::: Data provided :::
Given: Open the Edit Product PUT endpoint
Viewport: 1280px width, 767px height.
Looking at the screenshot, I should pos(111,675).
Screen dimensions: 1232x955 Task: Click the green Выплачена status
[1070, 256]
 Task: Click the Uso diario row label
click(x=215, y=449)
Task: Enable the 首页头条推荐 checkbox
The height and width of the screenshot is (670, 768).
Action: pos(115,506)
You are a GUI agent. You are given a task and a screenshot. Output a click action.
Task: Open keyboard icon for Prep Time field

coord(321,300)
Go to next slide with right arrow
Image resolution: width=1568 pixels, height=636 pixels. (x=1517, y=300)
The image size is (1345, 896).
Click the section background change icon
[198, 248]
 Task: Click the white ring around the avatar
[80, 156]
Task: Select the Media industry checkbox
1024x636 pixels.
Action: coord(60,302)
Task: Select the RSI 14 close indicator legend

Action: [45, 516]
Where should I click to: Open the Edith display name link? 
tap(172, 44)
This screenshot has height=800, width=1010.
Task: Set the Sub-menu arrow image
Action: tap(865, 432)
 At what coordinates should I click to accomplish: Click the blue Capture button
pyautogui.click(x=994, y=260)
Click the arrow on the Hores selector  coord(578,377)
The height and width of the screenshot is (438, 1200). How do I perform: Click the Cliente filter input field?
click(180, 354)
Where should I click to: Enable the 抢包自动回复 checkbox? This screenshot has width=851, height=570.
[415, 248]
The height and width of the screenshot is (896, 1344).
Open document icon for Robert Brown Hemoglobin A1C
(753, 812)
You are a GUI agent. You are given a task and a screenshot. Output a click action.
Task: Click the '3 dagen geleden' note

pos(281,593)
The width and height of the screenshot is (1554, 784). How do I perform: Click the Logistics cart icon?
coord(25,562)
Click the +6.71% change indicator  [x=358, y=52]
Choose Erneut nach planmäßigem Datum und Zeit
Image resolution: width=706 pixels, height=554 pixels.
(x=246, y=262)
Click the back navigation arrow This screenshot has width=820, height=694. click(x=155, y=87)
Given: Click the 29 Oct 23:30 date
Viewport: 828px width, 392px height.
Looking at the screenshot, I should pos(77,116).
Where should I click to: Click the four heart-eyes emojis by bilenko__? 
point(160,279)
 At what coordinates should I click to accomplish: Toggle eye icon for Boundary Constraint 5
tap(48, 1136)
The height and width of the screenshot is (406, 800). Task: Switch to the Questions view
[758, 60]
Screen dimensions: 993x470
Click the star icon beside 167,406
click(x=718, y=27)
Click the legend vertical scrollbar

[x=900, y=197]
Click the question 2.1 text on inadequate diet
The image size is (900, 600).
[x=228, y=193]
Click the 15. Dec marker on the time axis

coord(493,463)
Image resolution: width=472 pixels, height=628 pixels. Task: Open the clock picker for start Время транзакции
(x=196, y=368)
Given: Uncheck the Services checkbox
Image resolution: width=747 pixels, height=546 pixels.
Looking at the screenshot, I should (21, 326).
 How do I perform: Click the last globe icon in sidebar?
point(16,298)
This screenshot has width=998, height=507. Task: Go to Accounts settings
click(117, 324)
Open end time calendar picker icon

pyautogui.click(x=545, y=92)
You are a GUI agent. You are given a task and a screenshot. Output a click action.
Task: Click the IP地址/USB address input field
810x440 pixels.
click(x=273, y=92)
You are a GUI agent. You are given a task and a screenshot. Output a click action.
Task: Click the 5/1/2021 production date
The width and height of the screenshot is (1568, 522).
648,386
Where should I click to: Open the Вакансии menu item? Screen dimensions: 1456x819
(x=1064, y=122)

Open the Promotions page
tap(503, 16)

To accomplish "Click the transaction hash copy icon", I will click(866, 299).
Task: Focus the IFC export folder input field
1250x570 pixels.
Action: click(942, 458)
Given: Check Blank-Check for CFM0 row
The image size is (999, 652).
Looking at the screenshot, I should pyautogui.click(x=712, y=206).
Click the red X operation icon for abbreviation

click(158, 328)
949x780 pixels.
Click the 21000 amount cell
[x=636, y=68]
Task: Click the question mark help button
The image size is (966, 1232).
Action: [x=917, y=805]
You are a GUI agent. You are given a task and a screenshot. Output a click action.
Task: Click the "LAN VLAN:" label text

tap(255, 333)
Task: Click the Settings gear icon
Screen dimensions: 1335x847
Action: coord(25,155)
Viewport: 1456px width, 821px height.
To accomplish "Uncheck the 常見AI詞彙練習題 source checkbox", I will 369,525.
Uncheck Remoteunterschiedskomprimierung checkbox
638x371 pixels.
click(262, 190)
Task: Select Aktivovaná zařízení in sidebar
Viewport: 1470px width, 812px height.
:::
• Task goal
Each entry should be duplicated exactly as it was given.

• Solved problem
Given: Open the Edit Product PUT endpoint
Viewport: 1280px width, 767px height.
Looking at the screenshot, I should pos(111,675).
Screen dimensions: 1232x955 Task: Click the green Выплачена status
[1070, 256]
 Task: Click the Uso diario row label
click(x=215, y=449)
Task: Enable the 首页头条推荐 checkbox
The height and width of the screenshot is (670, 768).
Action: pos(115,506)
You are a GUI agent. You are given a task and a screenshot. Output a click action.
Task: Open keyboard icon for Prep Time field

coord(321,300)
Go to next slide with right arrow
Image resolution: width=1568 pixels, height=636 pixels. (x=1517, y=300)
The image size is (1345, 896).
Click the section background change icon
[198, 248]
 Task: Click the white ring around the avatar
[80, 156]
Task: Select the Media industry checkbox
1024x636 pixels.
Action: coord(60,302)
Task: Select the RSI 14 close indicator legend

Action: [45, 516]
Where should I click to: Open the Edith display name link? 
tap(172, 44)
This screenshot has height=800, width=1010.
Task: Set the Sub-menu arrow image
Action: tap(865, 432)
 At what coordinates should I click to accomplish: Click the blue Capture button
pyautogui.click(x=994, y=260)
Click the arrow on the Hores selector  coord(578,377)
The height and width of the screenshot is (438, 1200). How do I perform: Click the Cliente filter input field?
click(180, 354)
Where should I click to: Enable the 抢包自动回复 checkbox? This screenshot has width=851, height=570.
[415, 248]
The height and width of the screenshot is (896, 1344).
Open document icon for Robert Brown Hemoglobin A1C
(753, 812)
You are a GUI agent. You are given a task and a screenshot. Output a click action.
Task: Click the '3 dagen geleden' note

pos(281,593)
The width and height of the screenshot is (1554, 784). How do I perform: Click the Logistics cart icon?
coord(25,562)
Click the +6.71% change indicator  [x=358, y=52]
Choose Erneut nach planmäßigem Datum und Zeit
Image resolution: width=706 pixels, height=554 pixels.
(x=246, y=262)
Click the back navigation arrow This screenshot has width=820, height=694. click(x=155, y=87)
Given: Click the 29 Oct 23:30 date
Viewport: 828px width, 392px height.
Looking at the screenshot, I should pos(77,116).
Where should I click to: Click the four heart-eyes emojis by bilenko__? 
point(160,279)
 At what coordinates should I click to accomplish: Toggle eye icon for Boundary Constraint 5
tap(48, 1136)
The height and width of the screenshot is (406, 800). Task: Switch to the Questions view
[758, 60]
Screen dimensions: 993x470
Click the star icon beside 167,406
click(x=718, y=27)
Click the legend vertical scrollbar

[x=900, y=197]
Click the question 2.1 text on inadequate diet
The image size is (900, 600).
[x=228, y=193]
Click the 15. Dec marker on the time axis

coord(493,463)
Image resolution: width=472 pixels, height=628 pixels. Task: Open the clock picker for start Время транзакции
(x=196, y=368)
Given: Uncheck the Services checkbox
Image resolution: width=747 pixels, height=546 pixels.
Looking at the screenshot, I should (21, 326).
 How do I perform: Click the last globe icon in sidebar?
point(16,298)
This screenshot has width=998, height=507. Task: Go to Accounts settings
click(117, 324)
Open end time calendar picker icon

pyautogui.click(x=545, y=92)
You are a GUI agent. You are given a task and a screenshot. Output a click action.
Task: Click the IP地址/USB address input field
810x440 pixels.
click(x=273, y=92)
You are a GUI agent. You are given a task and a screenshot. Output a click action.
Task: Click the 5/1/2021 production date
The width and height of the screenshot is (1568, 522).
648,386
Where should I click to: Open the Вакансии menu item? Screen dimensions: 1456x819
(x=1064, y=122)

Open the Promotions page
tap(503, 16)

To accomplish "Click the transaction hash copy icon", I will click(866, 299).
Task: Focus the IFC export folder input field
1250x570 pixels.
Action: click(942, 458)
Given: Check Blank-Check for CFM0 row
The image size is (999, 652).
Looking at the screenshot, I should pyautogui.click(x=712, y=206).
Click the red X operation icon for abbreviation

click(158, 328)
949x780 pixels.
Click the 21000 amount cell
[x=636, y=68]
Task: Click the question mark help button
The image size is (966, 1232).
Action: [x=917, y=805]
You are a GUI agent. You are given a task and a screenshot. Output a click action.
Task: Click the "LAN VLAN:" label text

tap(255, 333)
Task: Click the Settings gear icon
Screen dimensions: 1335x847
Action: coord(25,155)
Viewport: 1456px width, 821px height.
To accomplish "Uncheck the 常見AI詞彙練習題 source checkbox", I will 369,525.
Uncheck Remoteunterschiedskomprimierung checkbox
638x371 pixels.
click(262, 190)
Task: Select Aktivovaná zařízení in sidebar
Viewport: 1470px width, 812px height.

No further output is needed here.